### PROMPT
The response has to be every entry, printed word for word.

### RECORD EXCERPTS
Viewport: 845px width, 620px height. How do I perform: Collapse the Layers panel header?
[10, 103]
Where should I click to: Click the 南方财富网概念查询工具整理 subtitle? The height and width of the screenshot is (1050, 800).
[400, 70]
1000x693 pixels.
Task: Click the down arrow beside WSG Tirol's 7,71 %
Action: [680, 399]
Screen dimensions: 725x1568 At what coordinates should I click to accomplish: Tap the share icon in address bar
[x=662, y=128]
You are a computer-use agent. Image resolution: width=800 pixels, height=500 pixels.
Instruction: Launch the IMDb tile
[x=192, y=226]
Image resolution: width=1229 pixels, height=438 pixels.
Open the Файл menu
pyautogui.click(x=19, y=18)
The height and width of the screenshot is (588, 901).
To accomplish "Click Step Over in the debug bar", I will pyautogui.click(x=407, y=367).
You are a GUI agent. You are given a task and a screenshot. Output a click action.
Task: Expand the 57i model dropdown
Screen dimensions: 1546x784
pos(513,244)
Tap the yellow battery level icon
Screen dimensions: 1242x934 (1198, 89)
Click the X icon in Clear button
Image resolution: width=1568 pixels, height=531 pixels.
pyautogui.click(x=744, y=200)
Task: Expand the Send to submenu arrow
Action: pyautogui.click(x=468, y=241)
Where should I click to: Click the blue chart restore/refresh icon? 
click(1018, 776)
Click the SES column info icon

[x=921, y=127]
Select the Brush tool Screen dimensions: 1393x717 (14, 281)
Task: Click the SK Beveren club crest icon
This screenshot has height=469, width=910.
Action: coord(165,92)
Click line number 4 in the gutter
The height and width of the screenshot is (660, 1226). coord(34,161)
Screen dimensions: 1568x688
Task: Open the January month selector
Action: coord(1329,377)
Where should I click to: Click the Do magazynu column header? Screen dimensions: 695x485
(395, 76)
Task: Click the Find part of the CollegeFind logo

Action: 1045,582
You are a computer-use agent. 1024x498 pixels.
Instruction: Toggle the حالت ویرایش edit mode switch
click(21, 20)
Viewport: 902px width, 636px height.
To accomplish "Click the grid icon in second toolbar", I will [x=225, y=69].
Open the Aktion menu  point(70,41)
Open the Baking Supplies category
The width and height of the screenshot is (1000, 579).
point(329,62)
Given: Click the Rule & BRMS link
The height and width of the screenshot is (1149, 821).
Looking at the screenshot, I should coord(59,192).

### RESULT OF THIS TASK
Viewport: 845px width, 620px height. How do I perform: Collapse the Layers panel header?
[10, 103]
Where should I click to: Click the 南方财富网概念查询工具整理 subtitle? The height and width of the screenshot is (1050, 800).
[400, 70]
1000x693 pixels.
Task: Click the down arrow beside WSG Tirol's 7,71 %
Action: [680, 399]
Screen dimensions: 725x1568 At what coordinates should I click to accomplish: Tap the share icon in address bar
[x=662, y=128]
You are a computer-use agent. Image resolution: width=800 pixels, height=500 pixels.
Instruction: Launch the IMDb tile
[x=192, y=226]
Image resolution: width=1229 pixels, height=438 pixels.
Open the Файл menu
pyautogui.click(x=19, y=18)
The height and width of the screenshot is (588, 901).
To accomplish "Click Step Over in the debug bar", I will pyautogui.click(x=407, y=367).
You are a GUI agent. You are given a task and a screenshot. Output a click action.
Task: Expand the 57i model dropdown
Screen dimensions: 1546x784
pos(513,244)
Tap the yellow battery level icon
Screen dimensions: 1242x934 (1198, 89)
Click the X icon in Clear button
Image resolution: width=1568 pixels, height=531 pixels.
pyautogui.click(x=744, y=200)
Task: Expand the Send to submenu arrow
Action: pyautogui.click(x=468, y=241)
Where should I click to: Click the blue chart restore/refresh icon? 
click(1018, 776)
Click the SES column info icon

[x=921, y=127]
Select the Brush tool Screen dimensions: 1393x717 (14, 281)
Task: Click the SK Beveren club crest icon
This screenshot has height=469, width=910.
Action: coord(165,92)
Click line number 4 in the gutter
The height and width of the screenshot is (660, 1226). coord(34,161)
Screen dimensions: 1568x688
Task: Open the January month selector
Action: coord(1329,377)
Where should I click to: Click the Do magazynu column header? Screen dimensions: 695x485
(395, 76)
Task: Click the Find part of the CollegeFind logo

Action: 1045,582
You are a computer-use agent. 1024x498 pixels.
Instruction: Toggle the حالت ویرایش edit mode switch
click(21, 20)
Viewport: 902px width, 636px height.
To accomplish "Click the grid icon in second toolbar", I will [x=225, y=69].
Open the Aktion menu  point(70,41)
Open the Baking Supplies category
The width and height of the screenshot is (1000, 579).
point(329,62)
Given: Click the Rule & BRMS link
The height and width of the screenshot is (1149, 821).
Looking at the screenshot, I should coord(59,192).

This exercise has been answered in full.